Saturday 16 March 2013

DEAR YOGESHREE metaphors, models and images towards understanding children's behaviour

DEAR YOGESHREE

I've been thinking a little more about walking the journey with children and young people 'from the inside out' . It struck me that Maria Montessori watched processes of learning happen in the lives of intellectually challenged kids. She describes these processes and found ways to help learning through her observations. The advantage she had was that she saw learning happen in children in slow motion replay mode, this allowed us to recognise those patterns in children at their regular developmental rate.

 It got me wondering how we can or do get 'windows' through which we can see what is going on when we encounter behaviour in troubled children and youth. It was always (and still is) a mantra for me , constantly repeated in my head when engaging with or engaged in incidents of events and reactions of young people in care.

"What  is really going on here?"
"What is really going on here?".

What is really happening at some levels above and below the apparent?  Thom Garfat's question is "What is the child getting out of this?" Whatever which way we are searching for the' beyond the surface' meaning of the child's behaviour.

We all know of Johari's Window.An image for me was a game of chess played at three levels... but there are surely more. At the top level of play the game moves can be seen. It is what is clearly observable. The second level of play is partly or even mostly obscured. You can get a glimpse of this game ... it's moves and it's impact on the game above it. What is clear is that the two games influence each other. The third game is at the deepest level. It is not really allowed to be directly observed. Each move, each game has a direct influence on the levels of play, especially on the level above it. If you are an astute observer an have an ability to see patterns in the behavioural play, you can begin to work out the rules, and work out "what is really going on here". It may sound like goobledy gooch, but it was a model that worked for me. ... What you are allowed to see.... what you might see..... and what is hidden.... like onion rings.

I heard Merle Alsopp use a different metaphor. She spoke of a stage on which the action takes place. The play unfolds in the life-space in the front of the stage. Veil-like curtains seperate each of the levels of behavioural influence deeper and deeper , one behind the otheron the stage. If you candraw back the curtains you can make the conections among each of the levels of the play of life and the levels of influence _ some of which are societal.

 The place of 'culture in these metaphoric images of layers , is the concern of Leon Fulcher (Fulcher 2001). He takes up a metaphor used by Bronfenbrenner (1979). it, to "articulate his ecology of human development."
Bronfebrenner's metaphor is that of a child's toy of Russian nestling dolls. It is a lovely toy.

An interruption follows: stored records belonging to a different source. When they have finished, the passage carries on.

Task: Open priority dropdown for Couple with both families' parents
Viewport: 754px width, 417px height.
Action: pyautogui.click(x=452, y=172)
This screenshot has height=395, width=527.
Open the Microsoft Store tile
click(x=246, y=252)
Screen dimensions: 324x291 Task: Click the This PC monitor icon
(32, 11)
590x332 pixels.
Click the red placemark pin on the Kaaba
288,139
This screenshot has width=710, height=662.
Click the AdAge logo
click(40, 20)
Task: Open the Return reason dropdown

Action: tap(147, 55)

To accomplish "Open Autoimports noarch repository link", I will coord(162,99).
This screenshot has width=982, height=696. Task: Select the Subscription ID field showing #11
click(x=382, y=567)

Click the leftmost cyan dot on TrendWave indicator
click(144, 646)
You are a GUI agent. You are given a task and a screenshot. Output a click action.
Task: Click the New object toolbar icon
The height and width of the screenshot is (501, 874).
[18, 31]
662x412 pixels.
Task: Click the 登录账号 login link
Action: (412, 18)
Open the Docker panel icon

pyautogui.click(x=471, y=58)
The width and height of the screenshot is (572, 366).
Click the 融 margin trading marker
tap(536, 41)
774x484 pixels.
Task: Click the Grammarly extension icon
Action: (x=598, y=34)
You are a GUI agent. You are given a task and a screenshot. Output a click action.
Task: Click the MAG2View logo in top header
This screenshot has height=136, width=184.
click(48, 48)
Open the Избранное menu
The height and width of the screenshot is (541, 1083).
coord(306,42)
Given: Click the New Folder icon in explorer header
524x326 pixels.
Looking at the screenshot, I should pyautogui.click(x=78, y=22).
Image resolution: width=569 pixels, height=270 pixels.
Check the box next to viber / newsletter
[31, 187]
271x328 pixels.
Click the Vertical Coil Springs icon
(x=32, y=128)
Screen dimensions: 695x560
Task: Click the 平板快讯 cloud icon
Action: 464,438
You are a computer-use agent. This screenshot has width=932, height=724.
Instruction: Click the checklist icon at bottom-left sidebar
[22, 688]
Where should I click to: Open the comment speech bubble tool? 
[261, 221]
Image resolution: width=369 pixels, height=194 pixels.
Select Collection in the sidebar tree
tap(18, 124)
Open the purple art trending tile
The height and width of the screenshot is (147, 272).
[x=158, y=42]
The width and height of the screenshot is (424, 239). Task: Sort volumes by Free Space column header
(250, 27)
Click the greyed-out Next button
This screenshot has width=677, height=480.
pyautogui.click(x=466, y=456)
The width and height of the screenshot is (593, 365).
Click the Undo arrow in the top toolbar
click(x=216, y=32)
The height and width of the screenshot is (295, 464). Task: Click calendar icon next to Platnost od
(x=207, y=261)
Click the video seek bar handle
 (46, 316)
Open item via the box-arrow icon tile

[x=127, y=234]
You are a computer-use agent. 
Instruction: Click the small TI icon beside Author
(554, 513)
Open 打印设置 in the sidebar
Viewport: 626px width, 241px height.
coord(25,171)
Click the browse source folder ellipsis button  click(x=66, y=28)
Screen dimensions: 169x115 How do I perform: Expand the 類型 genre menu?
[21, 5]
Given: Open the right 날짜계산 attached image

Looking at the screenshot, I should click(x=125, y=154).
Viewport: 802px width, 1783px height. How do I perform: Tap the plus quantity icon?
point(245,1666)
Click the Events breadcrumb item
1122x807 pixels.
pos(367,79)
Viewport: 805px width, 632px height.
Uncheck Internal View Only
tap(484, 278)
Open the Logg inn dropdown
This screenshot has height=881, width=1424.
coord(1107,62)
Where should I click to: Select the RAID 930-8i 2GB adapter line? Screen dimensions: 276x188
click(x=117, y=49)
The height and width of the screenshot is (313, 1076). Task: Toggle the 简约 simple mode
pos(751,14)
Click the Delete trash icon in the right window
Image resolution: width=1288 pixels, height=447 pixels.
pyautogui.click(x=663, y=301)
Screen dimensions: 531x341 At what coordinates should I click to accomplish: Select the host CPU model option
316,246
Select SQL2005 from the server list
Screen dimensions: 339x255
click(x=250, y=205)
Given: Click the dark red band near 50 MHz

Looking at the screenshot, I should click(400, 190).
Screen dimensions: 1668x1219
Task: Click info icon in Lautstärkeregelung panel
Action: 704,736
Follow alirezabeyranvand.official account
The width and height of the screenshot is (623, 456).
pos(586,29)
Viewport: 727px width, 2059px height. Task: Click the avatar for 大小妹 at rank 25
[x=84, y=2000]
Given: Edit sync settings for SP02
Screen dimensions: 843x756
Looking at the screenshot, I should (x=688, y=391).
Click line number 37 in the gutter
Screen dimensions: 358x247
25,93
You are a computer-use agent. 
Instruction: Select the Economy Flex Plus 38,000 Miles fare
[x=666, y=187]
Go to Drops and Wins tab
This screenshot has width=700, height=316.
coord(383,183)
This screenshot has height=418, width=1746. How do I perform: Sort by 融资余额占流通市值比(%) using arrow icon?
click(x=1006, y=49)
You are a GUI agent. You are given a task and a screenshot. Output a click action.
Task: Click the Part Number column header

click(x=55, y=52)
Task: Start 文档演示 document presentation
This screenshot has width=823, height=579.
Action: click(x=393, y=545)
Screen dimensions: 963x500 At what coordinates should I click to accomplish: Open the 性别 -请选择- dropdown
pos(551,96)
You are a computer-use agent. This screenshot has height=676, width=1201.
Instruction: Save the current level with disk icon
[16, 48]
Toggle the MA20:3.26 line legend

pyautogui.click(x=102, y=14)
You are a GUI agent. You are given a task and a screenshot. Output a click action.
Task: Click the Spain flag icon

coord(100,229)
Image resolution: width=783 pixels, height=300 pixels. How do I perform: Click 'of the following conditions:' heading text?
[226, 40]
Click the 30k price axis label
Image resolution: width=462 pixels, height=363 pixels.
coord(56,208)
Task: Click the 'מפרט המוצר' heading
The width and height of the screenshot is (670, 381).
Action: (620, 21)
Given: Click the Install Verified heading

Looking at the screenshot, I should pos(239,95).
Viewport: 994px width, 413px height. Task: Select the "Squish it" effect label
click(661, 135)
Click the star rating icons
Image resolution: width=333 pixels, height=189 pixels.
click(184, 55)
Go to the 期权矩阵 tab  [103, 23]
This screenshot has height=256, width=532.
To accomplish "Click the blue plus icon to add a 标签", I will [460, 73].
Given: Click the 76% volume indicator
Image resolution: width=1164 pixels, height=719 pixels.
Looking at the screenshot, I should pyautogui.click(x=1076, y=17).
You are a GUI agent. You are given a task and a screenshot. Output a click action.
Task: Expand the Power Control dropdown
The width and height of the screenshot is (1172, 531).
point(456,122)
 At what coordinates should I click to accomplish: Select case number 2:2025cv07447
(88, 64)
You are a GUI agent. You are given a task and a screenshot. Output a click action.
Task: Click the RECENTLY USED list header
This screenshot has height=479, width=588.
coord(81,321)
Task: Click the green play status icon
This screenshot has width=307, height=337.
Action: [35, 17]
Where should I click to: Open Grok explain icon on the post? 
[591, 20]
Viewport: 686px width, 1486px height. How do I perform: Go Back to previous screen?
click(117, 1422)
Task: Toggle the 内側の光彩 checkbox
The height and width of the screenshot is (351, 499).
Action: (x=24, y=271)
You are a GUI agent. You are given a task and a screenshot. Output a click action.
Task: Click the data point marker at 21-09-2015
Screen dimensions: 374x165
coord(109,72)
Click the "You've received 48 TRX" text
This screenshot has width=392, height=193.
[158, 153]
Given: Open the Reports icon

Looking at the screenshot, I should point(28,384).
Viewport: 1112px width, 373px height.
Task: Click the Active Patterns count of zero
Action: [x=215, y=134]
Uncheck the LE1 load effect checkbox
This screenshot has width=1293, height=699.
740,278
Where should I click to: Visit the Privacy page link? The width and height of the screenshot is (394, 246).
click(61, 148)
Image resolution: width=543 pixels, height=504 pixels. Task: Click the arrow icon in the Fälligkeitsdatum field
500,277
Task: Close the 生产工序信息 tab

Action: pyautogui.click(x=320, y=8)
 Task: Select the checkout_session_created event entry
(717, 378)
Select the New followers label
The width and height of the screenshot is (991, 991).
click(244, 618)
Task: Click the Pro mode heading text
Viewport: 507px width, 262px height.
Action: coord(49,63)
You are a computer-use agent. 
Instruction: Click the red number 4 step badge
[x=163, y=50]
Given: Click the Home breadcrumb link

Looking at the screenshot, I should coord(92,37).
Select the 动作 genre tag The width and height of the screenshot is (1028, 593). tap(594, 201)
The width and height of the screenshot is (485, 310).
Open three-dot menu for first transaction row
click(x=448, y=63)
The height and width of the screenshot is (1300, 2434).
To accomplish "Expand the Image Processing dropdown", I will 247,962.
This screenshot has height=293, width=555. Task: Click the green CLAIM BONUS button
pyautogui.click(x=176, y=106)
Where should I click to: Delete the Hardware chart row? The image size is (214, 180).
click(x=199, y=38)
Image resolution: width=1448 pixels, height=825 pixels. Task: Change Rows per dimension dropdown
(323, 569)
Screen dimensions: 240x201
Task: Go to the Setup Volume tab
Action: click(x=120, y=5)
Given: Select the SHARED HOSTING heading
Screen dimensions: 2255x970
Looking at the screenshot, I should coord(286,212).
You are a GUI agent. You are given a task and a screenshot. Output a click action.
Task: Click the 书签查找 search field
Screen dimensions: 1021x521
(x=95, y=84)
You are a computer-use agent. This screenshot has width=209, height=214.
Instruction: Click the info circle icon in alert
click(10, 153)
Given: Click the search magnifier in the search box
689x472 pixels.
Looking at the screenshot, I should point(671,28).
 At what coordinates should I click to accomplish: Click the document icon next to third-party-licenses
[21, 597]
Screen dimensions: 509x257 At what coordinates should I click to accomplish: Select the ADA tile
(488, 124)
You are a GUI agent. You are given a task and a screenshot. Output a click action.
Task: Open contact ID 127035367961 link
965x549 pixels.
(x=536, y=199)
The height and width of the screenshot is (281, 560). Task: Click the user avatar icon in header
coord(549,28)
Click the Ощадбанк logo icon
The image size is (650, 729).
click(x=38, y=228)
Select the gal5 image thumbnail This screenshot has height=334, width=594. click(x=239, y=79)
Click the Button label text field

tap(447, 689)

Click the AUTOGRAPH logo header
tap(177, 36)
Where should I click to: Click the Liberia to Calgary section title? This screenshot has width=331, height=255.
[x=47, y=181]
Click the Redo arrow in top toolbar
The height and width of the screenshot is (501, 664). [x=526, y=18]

When you open the first , there is a second nestling inside it. When you open that there is a third, a fourth .... in my set there are altogether six. The last one is tiny and solid.

To get Bronfenbrenner's metaphor most accurately articlated, I guess its useful to quote from Leon Fulcher's article (2001) directly:
"That metaphor used a Russian child's toy to nest a microsystem (the immediate setting where a child is, here and mow), within a mesosytem ( relationships with others that affect what is happening here and now with this child). These systems of influence close to each child are in turn nestes within an exosystem             ( organisational and institutional structures that administer educational, social and health services) and a macrosystem (social and economic policy environments that sustains prevailing care ideals and maintains public order)"

 Fulcher says we must as child care workers put the doll into a doll's house. In his metaphor, the doll's house is the cultural context. This he says is the real home in which meaning can be be given to events between the child and youth care worker and the children living there. He urges us in this important statement

'Child and youth care workers seeking to pursue cultural safety in their practice are encouraged to think about how each encounter is conceptually framed by a cultural context"

To be a professional , we have to learn how to know our cultural frame and to recognise our blindspots in our recognition of the cultural frame of others.

 Johari's Window in this model will be completely framed by the cultural context. My chees game will be played in a glass cultural box. Mer Alsopp's stage is framed in the cultural context and the doll is in a cultural doll's house.

To understand the metaphors and to especially learn how to find the meaning of child and youth care incidents during real life encounters becomes what Fulcher calls " a huge undertaking"

Blessings

 Barrie

Bornfenbrenner, U. 1979. The Ecology of Human Development. Cambridge, MA: Harvard University Press.

Fulcher. L.C. 1990. Acnowledging Culture in Child and Youth Care Practice, 17, (321-338).

Fulcher, L.C.2001. Cultural Safety: Lessons from Maori Wisdom in Reclaiming Youth at Risk 10:3 Fall.  (153-157).